First, if a large association of photons is distributed by one wave
function, some energy has to be spent on it. At the same time,
accordingly to photon theory, photon is born in one act of atom
excitation: one excitation - one photon. In accordance with
Schroedinger equation, the wave function corresponds to this
excitation. And just photon contains the whole energy of excitation.
They do not suppose any additional energy to control photons. ;-)
Second, imagining the photon well less than the wavelength, you
violate another postulate - uncharged photon. If you integrate E-field
of the wave over the length of your photon, it will not be zero and
will be time-variable. From this directly follows the discrepancy with
experiment. As is known, E-field of radio wave can be indicated both
in space and time. Also is known, it is variable both in amplitude and
direction. Judging by your conviction, the association of photons at
each moment of time has to create E-field in its interaction with the
receiver; this means, the association has to be charged. And not
simply charged but spatially sign-alternating! If so, we must not see
any light, the more from far astronomic bodies. According to your
relativistic statistics which you don't properly know but of which you
are pissing by something boiling, such unstable association of charged
bodies has to be averaged during little parts of a micro-second. ;-)

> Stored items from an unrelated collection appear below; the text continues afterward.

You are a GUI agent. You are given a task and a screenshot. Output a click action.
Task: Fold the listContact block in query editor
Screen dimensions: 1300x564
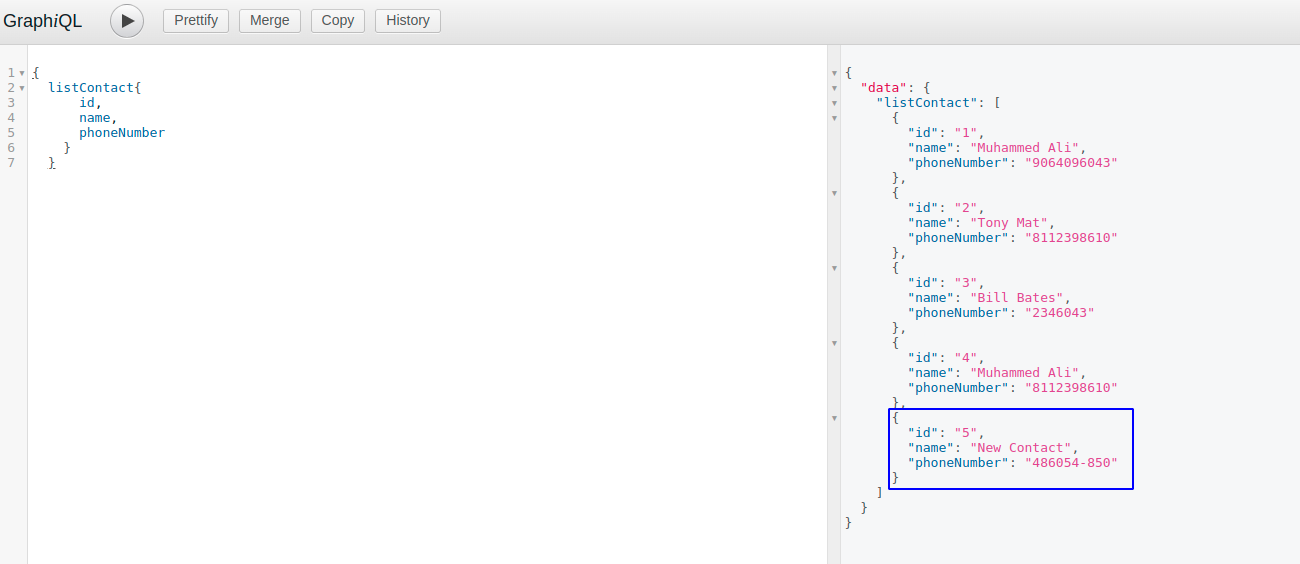coord(21,88)
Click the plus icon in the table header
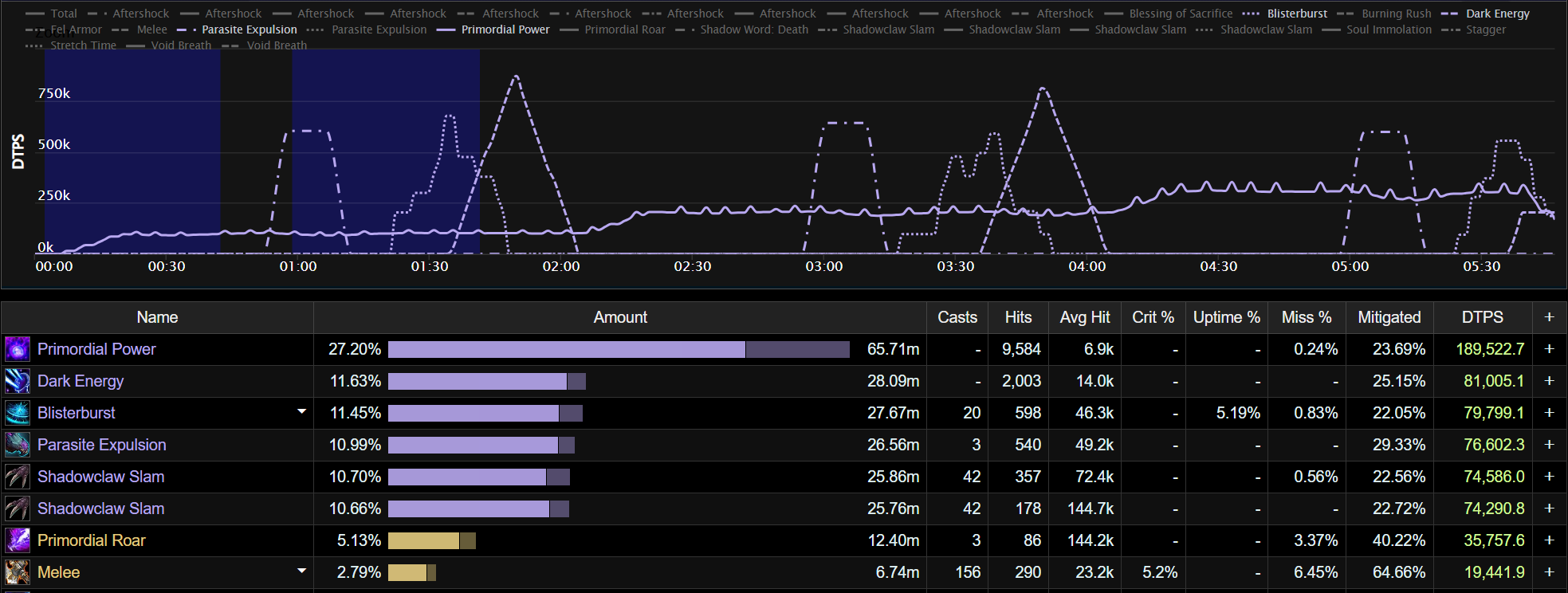 pyautogui.click(x=1549, y=317)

Third, from this second item one more absurd follows. You hopefully
will not argue, usually a light beam carries some spectrum. If we
locate our spectral device in free space at any distance from the
source, we will yield one and the same spectral composition of the
light beam. We can see the difference only for very far objects, due
to the Hubble shift. (And this addition already contradicts your
quantum-relativistic interpretation of this phenomenon, as in your
mind the Hubble effect is caused exceptionally by Doppler shift. But
if the source and receiver are reciprocally stationary, there has not
to be any shift). But even if you retain the affection of Hubble's red
shift, charged photons have to ruin the light beam. I will easily
prove you it. See.
If photons were charged, nothing prevents them from affecting each
other just so as they are affecting the receiver. The more, if they
were distributed in space and each wave of spectrum has its
wavelength, this would naturally form the packets where these photons
were located quite close to interact or even have an opposite
orientation! This naturally turns the spectrum into something averaged
with the lost relation between the photon energy and wave frequency.
However, we see a spectrum, not some grey background. ;-)
The fourth follows from this third. If the wave function only
distributed photon in space, it is not the function of the very
photon! Consequently, Planck equation
E = h*nu
does not relate to photon, only to some their distribution! But then,
what is the energy of the very photon, and which is its concern to the
Bohr's results? In Bohr's theory, just as in Schroedinger equation,
there are radiated photons of definite frequency and energy related to
this frequency? If all photons were equal, there does not exist the
basic equation with whose help you describe the pulse of photon etc.
This corroborates again, why discussions with you are long ago out of
my interest. People here say about such as you, wise head but fool its
master.
Sergey ;-)
.
|